▸ EXERCISE
Your response should consist of the entries below, written out exactly.

Pixel coordinate grounding data

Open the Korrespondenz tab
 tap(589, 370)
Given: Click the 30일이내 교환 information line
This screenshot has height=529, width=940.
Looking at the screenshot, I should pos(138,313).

▸ EXERCISE RESPONSE
Open the Korrespondenz tab
 tap(589, 370)
Given: Click the 30일이내 교환 information line
This screenshot has height=529, width=940.
Looking at the screenshot, I should pos(138,313).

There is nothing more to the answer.